OPC-Codex addresses this gap by fine-tuning a large language model on high-quality conversational data from verified OPC practitioners. The goal is not to replace human judgment, but to create an AI advisor that internalizes the thinking patterns, frameworks, and decision-making heuristics of those who have already succeeded in the OPC space.
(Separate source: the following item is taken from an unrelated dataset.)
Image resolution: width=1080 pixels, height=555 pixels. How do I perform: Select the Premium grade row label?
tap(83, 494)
| Approach | Strengths | Weaknesses |
|---|---|---|
| RAG (Retrieval-Augmented Generation) | Accurate factual recall | Style inconsistency; retrieval failures expose base model |
| Prompt Engineering / Skills | Easy to iterate | Template-like responses; limited depth |
| Fine-Tuning (this project) | Consistent style; transferable reasoning | Higher deployment cost; requires quality data |
Each approach has its place. Fine-tuning excels when you need consistent persona, transferable reasoning, and style that doesn't degrade over long conversations. RAG and Skills excel when you need factual accuracy and easy iteration. The ideal production system combines all three.
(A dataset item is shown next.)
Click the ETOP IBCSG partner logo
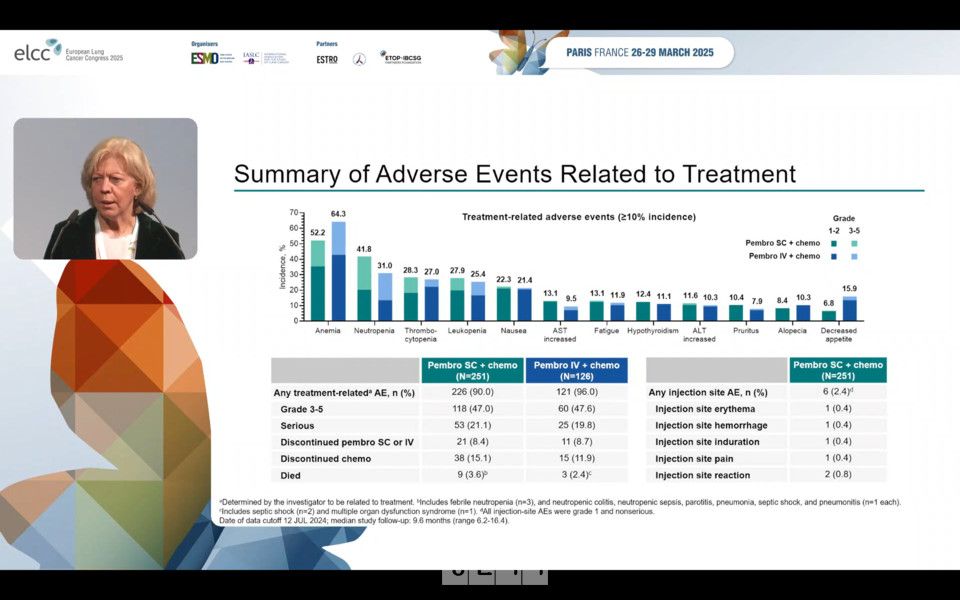 400,58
┌─────────────┐ ┌──────────────┐ ┌─────────────┐ ┌──────────────┐
│ Raw Data │────▶│ Data Eng │────▶│ LoRA Train │────▶│ Merge & │
│ Collection │ │ & QC │ │ (MLX) │ │ Dequantize │
└─────────────┘ └──────────────┘ └─────────────┘ └──────┬───────┘
│
▼
┌─────────────┐ ┌──────────────┐ ┌─────────────┐ ┌──────────────┐
│ Ollama │◀────│ Quantize │◀────│ Convert │◀────│ GGUF F16 │
│ Deploy │ │ (Q4_K_M) │ │ (llama.cpp)│ │ Export │
└─────────────┘ └──────────────┘ └──────────────┘ └──────────────┘
| Component | Technology | Version |
|---|---|---|
| Base Model | Qwen3-14B | 14.8B params |
| Quantized Base | mlx-community/Qwen3-14B-4bit | 4-bit MLX |
| Training Framework | MLX | 0.31.3 |
| Fine-Tuning Method | LoRA (rank=32, alpha=64) | 8 trainable layers |
| GGUF Conversion | llama.cpp | latest |
| Quantization | Q4_K_M | ~8.5GB final model |
| Deployment | Ollama | latest |
| Hardware | Apple M4 Max (36GB) | macOS |
- macOS with Apple Silicon (M1/M2/M3/M4)
- 32GB+ unified memory
- Python 3.13+
- Ollama installed
git clone https://github.com/YOUR_USERNAME/opc-codex.git
cd opc-codex
pip install mlx-lm --break-system-packageschmod +x scripts/retrain_v2.sh
./scripts/retrain_v2.shTraining takes ~1-2 hours on M4 Max. Peak memory usage: ~10.6GB.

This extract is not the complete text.